*** Opening of MATERIAL SHOWN ***

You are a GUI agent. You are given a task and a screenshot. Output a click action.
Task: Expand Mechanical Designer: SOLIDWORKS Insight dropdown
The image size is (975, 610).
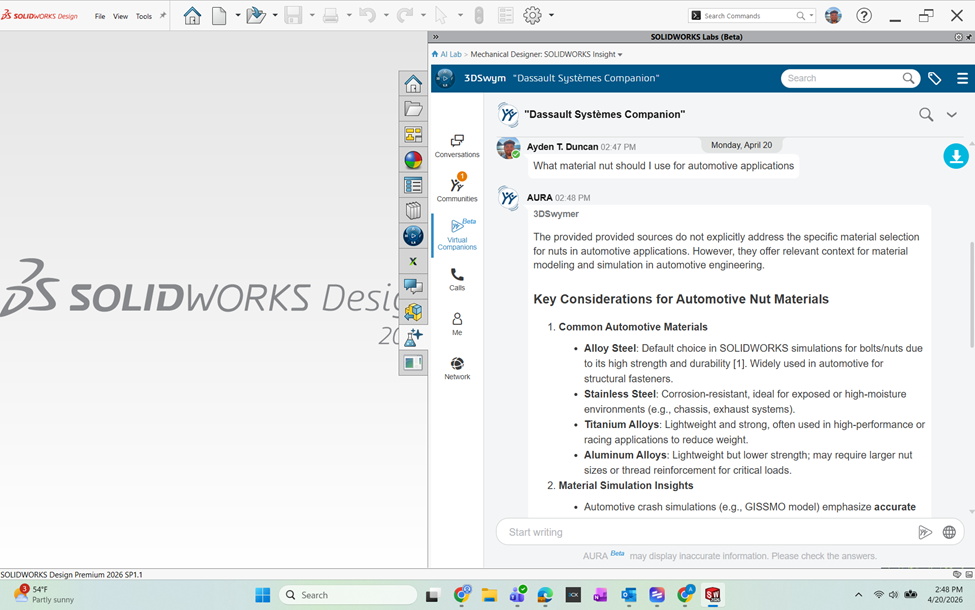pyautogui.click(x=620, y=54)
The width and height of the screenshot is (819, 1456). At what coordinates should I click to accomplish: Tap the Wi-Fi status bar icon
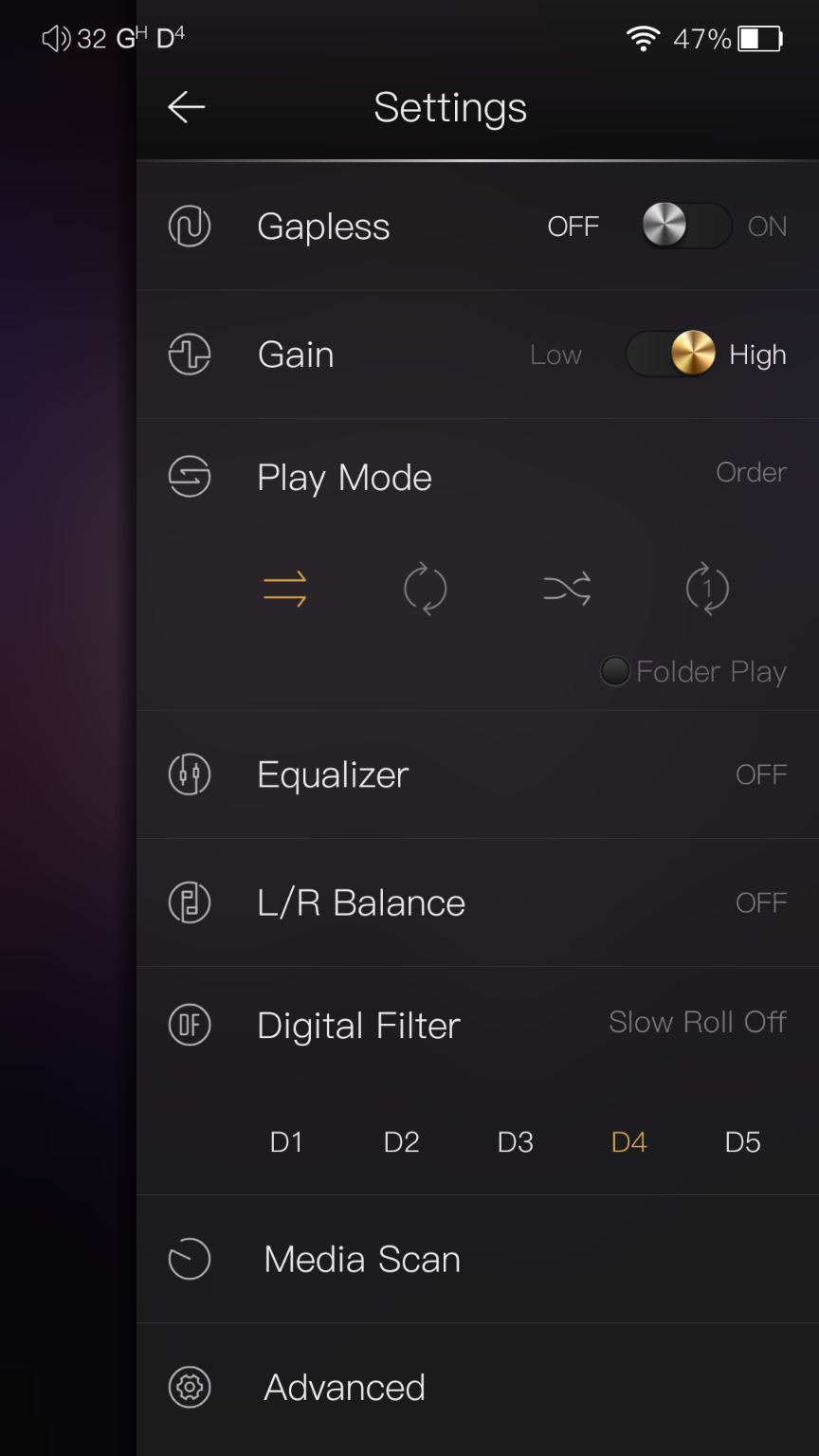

*** Close of MATERIAL SHOWN ***

▶ _EXERCISE BRIEF_
I'd like the data above duplicated exactly, with no pictures included.

▶ _RESPONSE AREA_
You are a GUI agent. You are given a task and a screenshot. Output a click action.
Task: Expand Mechanical Designer: SOLIDWORKS Insight dropdown
The image size is (975, 610).
pyautogui.click(x=620, y=54)
The width and height of the screenshot is (819, 1456). At what coordinates should I click to accomplish: Tap the Wi-Fi status bar icon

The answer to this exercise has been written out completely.